In Spain, the AEMPS requires evaluation of preclinical data, accreditation of facilities, and traceability systems equivalent to those required for commercial products[28].
However, the Hospital Exemption route faces substantial challenges due to regulatory fragmentation. The criteria for implementing the exemption vary significantly between Member States, creating inequalities in access. While France limits its application to rare diseases without authorised treatment, other countries allow broader uses, such as Italy, where there is no numerical limit on patients [29]. This disparity has prompted harmonisation initiatives in the new European pharmaceutical code (currently in progress), which will standardise quality and supervision requirements for the Hospital Exemption without compromising its flexibility. The proposal includes having a centralised EU register for ATMPs under hospital exemption, unified criteria for the definition of ‘non-routine preparations’ and mandatory safety reports. These measures, derived from Regulation (EC) 1394/2007 [30], will address the current fragmentation while maintaining the flexibility necessary to preserve access to personalised therapies, standardising quality and supervision requirements.

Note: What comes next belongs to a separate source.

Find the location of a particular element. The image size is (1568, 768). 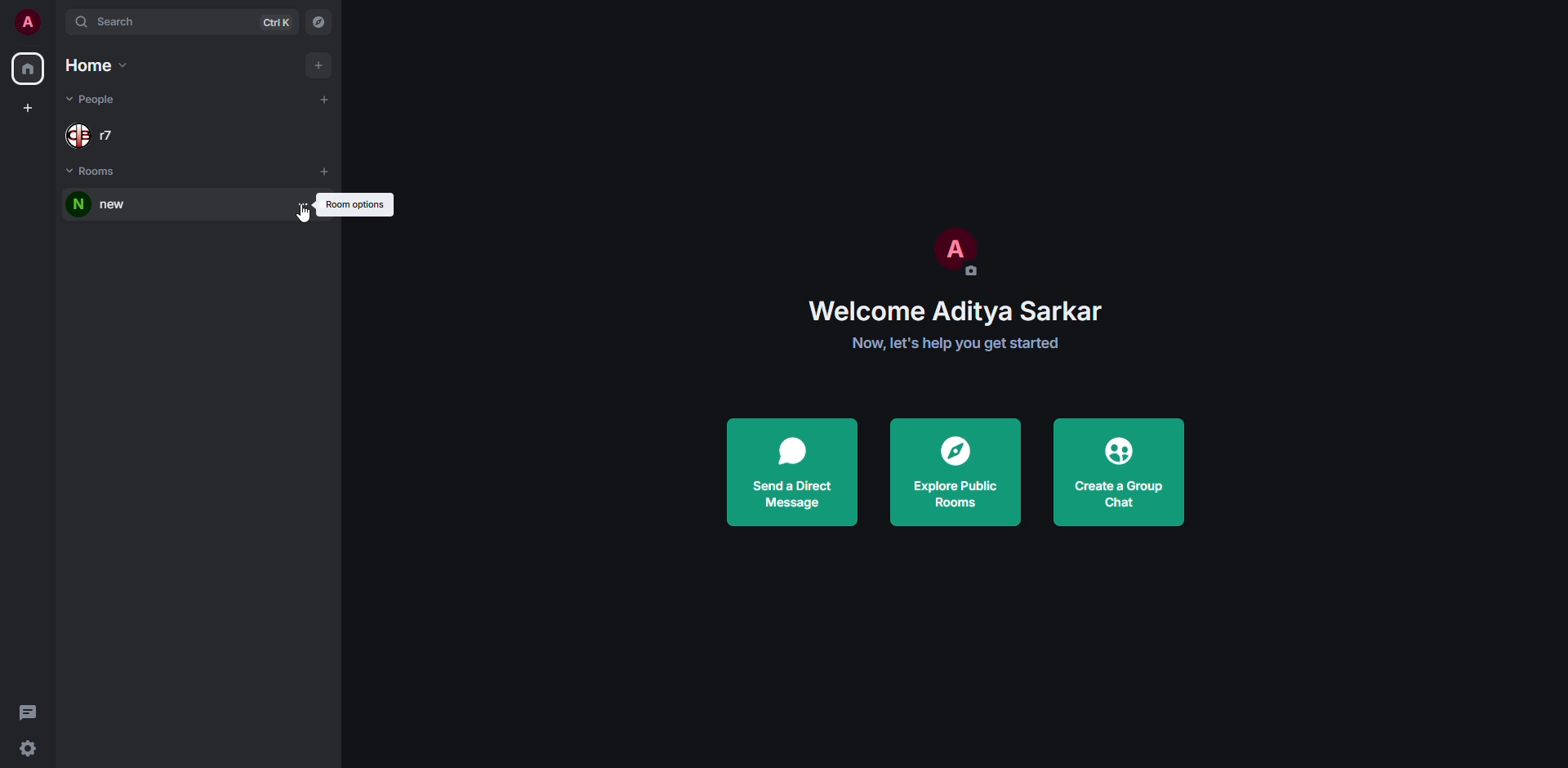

Conclusion: Dynamic balance between innovation and guarantees
The European regulatory ecosystem for ATMPs reflects a constant evolution towards models that reconcile medical urgency with scientific rigour. Flexible authorisation pathways, development support programmes and early access mechanisms are adaptive responses to the unique characteristics of these transformative therapies. Spain, through the AEMPS, has efficiently implemented these frameworks, although challenges remain in harmonising national criteria, especially in hospital exemption and compassionate use. The near future will likely see greater international convergence, driven by the exponential growth of technological platforms such as gene editing and iPSC cells, which will require agile frameworks without compromising the safety standards that characterise the European model. Continued collaboration between regulators, developers, and clinicians will remain essential to turning scientific potential into accessible therapeutic realities.